Two large bay powerhouses were pulled from the line for us. They were beauties. I called mine Thor, he needed a strong, solid name to go with his aesthetic.


HS14 – 15

The herders at this station were very blasé about the whole race. They retrieved Thor and Erin’s horse from the horse line, handed them to us and went back to sit down on the grass, observing our every move but never giving the impression they were going to help.

“Surely a good sign,” I thought to myself.


Lady waits in Mongolia for a horse in the Mongol Derby
Waiting for Thor to be brought off the horse line

As I tacked up Thor he danced around the holes in the ground. There seemed to be more frequent, larger holes around these areas than we had previously encountered. I did not think much of it as the horses so far had been so nimble, either dodging the holes, levitating over them or tripping through them unharmed.


Once mounted, we took off towards the mountain range pass, earmarked as our route to the next station. The horses were wonderful. They galloped steadily away from the horse station as Erin and I did our usual exiting checks. Signed out? Check. Painkillers popped? Check. Water? Check. Navigation? Semi check, I pulled my GPS out to ensure we were on the right course about 700 meters out of the station.

• **WHAT YOU NEED TO DO**:
- 1) Answer these questions from the Mongol Derby account:
(a) What name did the narrator give the horse?
(b) What did the herders do after handing over the horses?
(c) About how far out of the station did the narrator check the GPS?
- 2) Extend the Mongol Derby account past its last sentence, keeping the same first-person voice.
The lines in this dataset have no connection to the Mongol Derby account.

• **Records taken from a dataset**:
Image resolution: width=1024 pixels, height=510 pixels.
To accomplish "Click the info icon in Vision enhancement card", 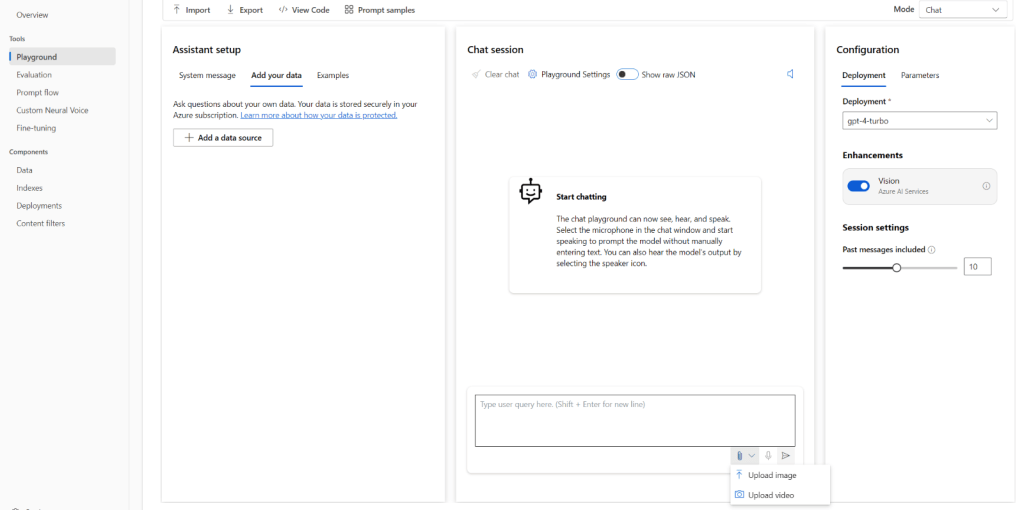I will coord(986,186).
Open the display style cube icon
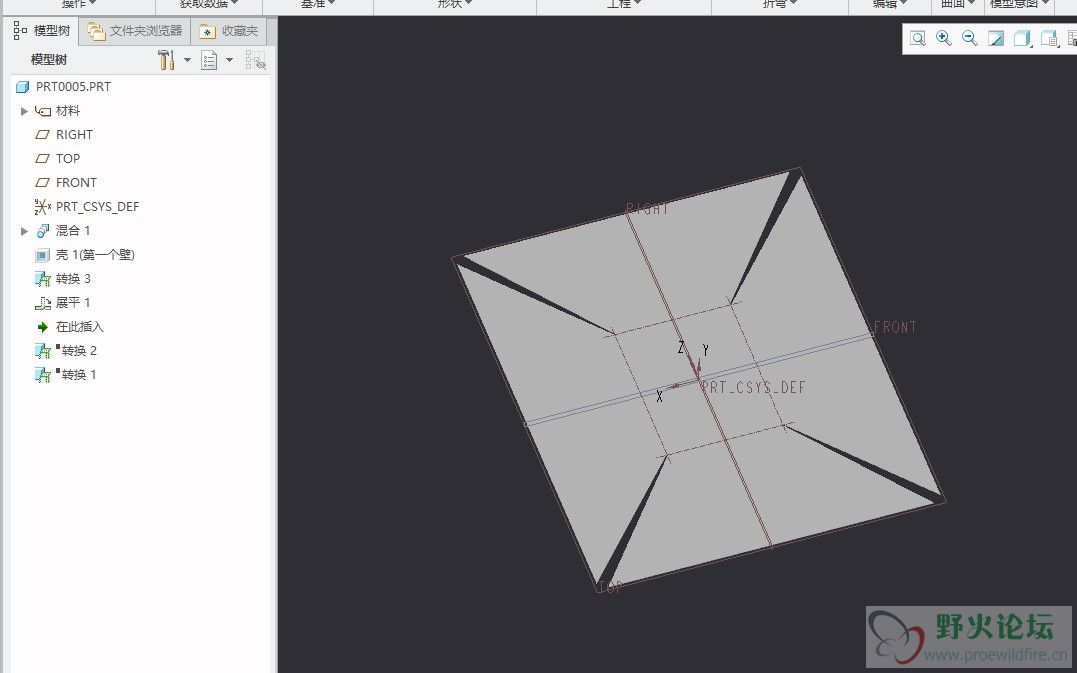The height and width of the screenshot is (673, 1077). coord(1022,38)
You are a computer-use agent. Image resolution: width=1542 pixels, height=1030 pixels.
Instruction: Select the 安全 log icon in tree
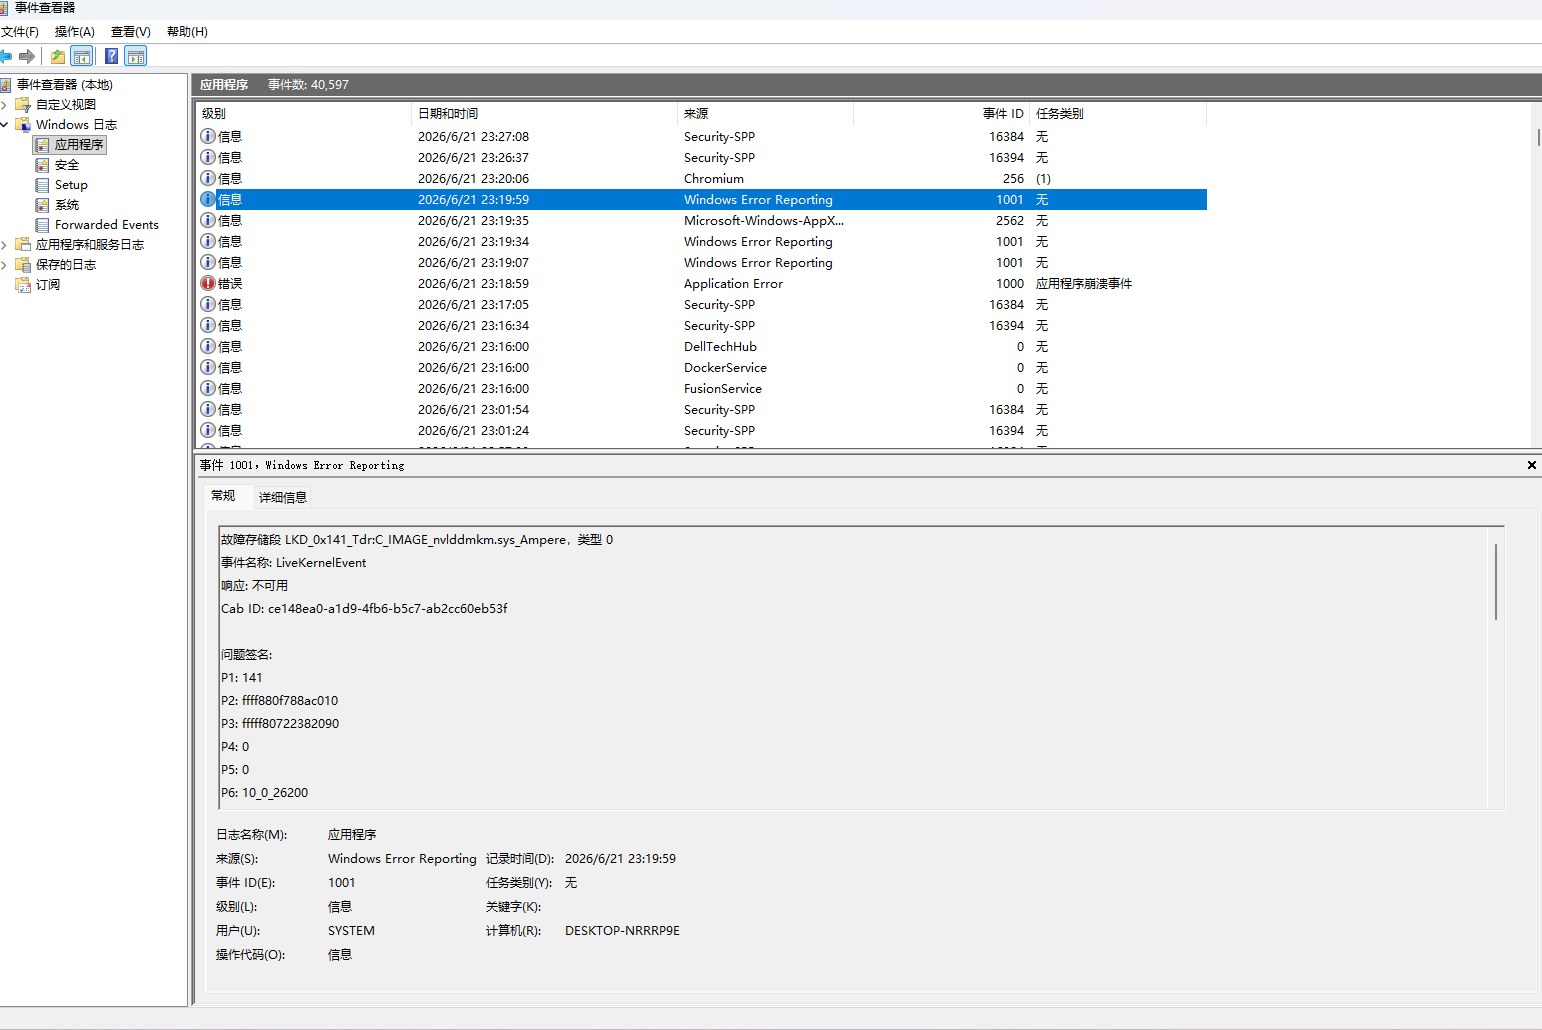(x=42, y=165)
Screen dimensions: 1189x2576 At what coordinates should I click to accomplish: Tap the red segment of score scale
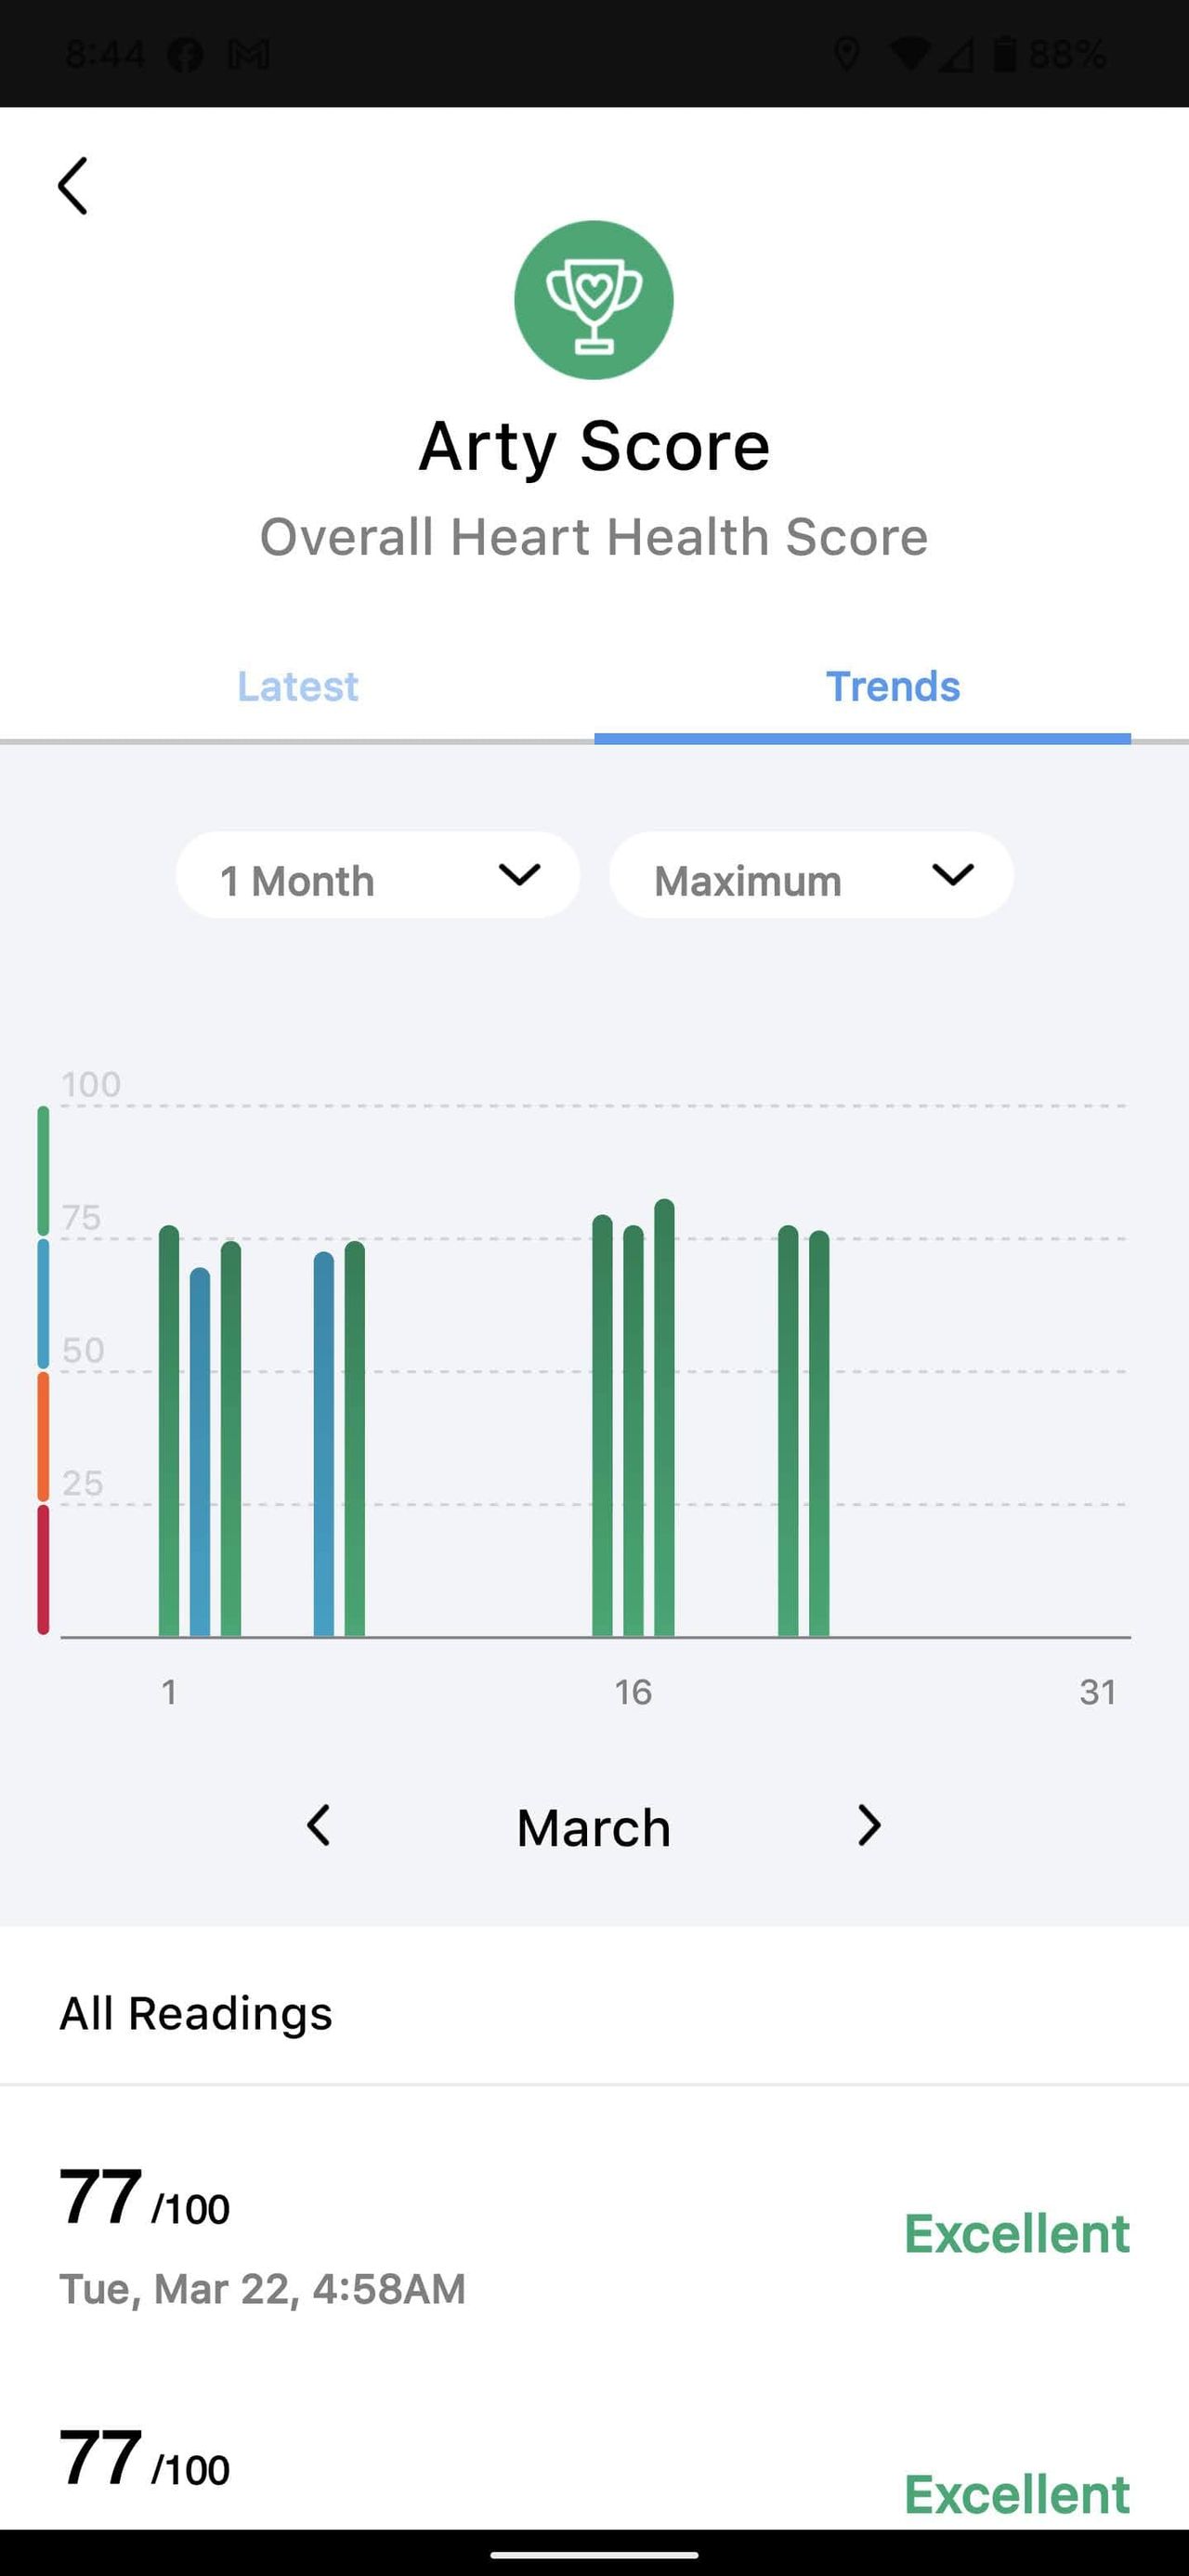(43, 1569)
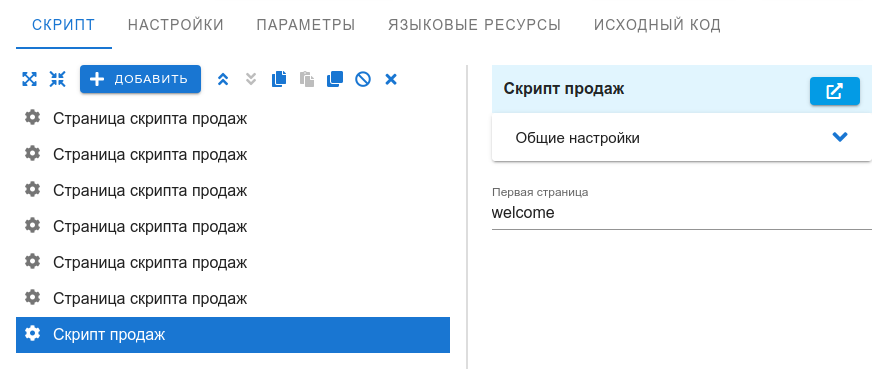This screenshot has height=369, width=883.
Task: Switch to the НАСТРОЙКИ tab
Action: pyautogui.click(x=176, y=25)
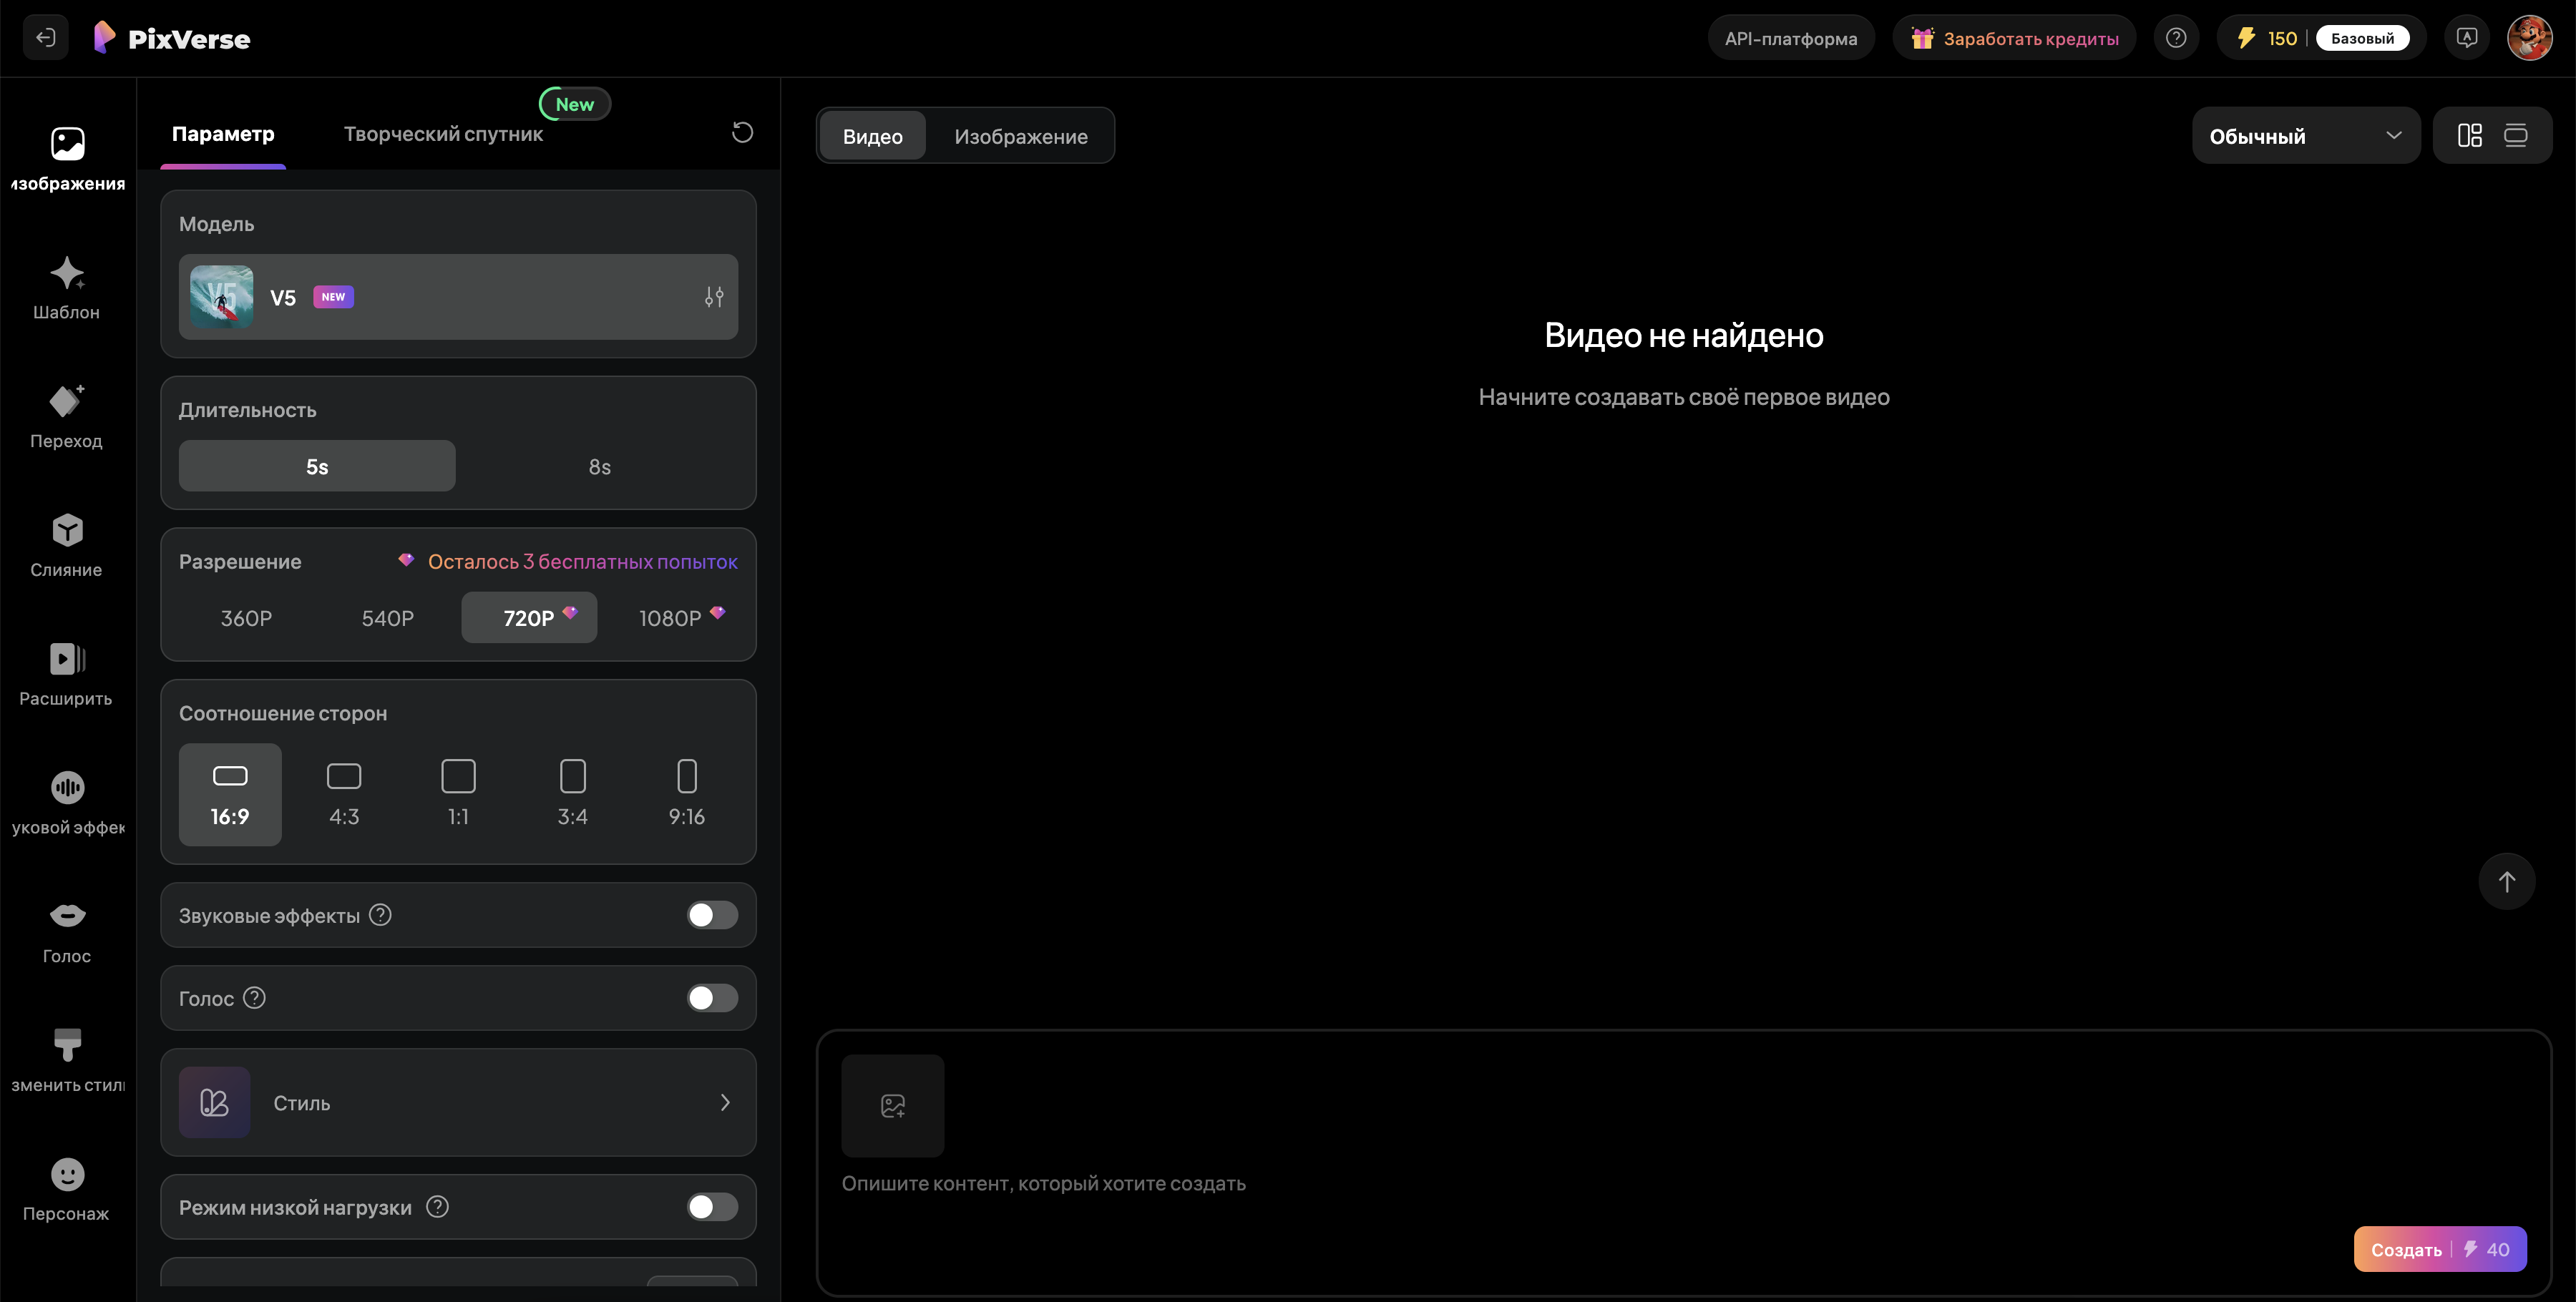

• **ANSWERS TO THE EXERCISES**:
- 1)
(a) Thor.
(b) They went back to sit down on the grass.
(c) About 700 meters.

- 2)
Lady canters a horse in Mongolia
Leaving the station on Thor before I faceplanted.

As I buried my nose into the GPS, Thor buried his nose into the ground. His two front legs disappeared beneath me and his whole body vanished and rolled to the side, catapulting me with him. I landed head first in the damp ground with Thor landing on my legs.

“Emmelia!!!!” Erin shouted. “Are you okay!?”

I laid for a few seconds and did the mandatory checks every rider does when they fall off.

“Leg movement? Yes. Arm movement? Yes. Head movement? Yes,” I thought to myself, everything was fine, these all moved so no harm done! I peeled myself off the ground, now covered in mud and missing parts of my helmet.

“All good!” I said bemused by what had just happened.


I looked down at where Thor was standing, alongside a horse-sized hole in the ground. We had gone over a marmot hole, however it looked as though our weight had caused the ground above a burrow to collapse. Horse and rider did not stand a chance of navigating through that unscathed, no matter how much “Heels down and forward” you could muster. I checked Thor over and he was sound with no signs of any damage.

“Are you okay to get back on?” Erin quizzed “If not we can go back”

“Yep I am fine,” I said despite a cracking headache. I was focused on catching the pack.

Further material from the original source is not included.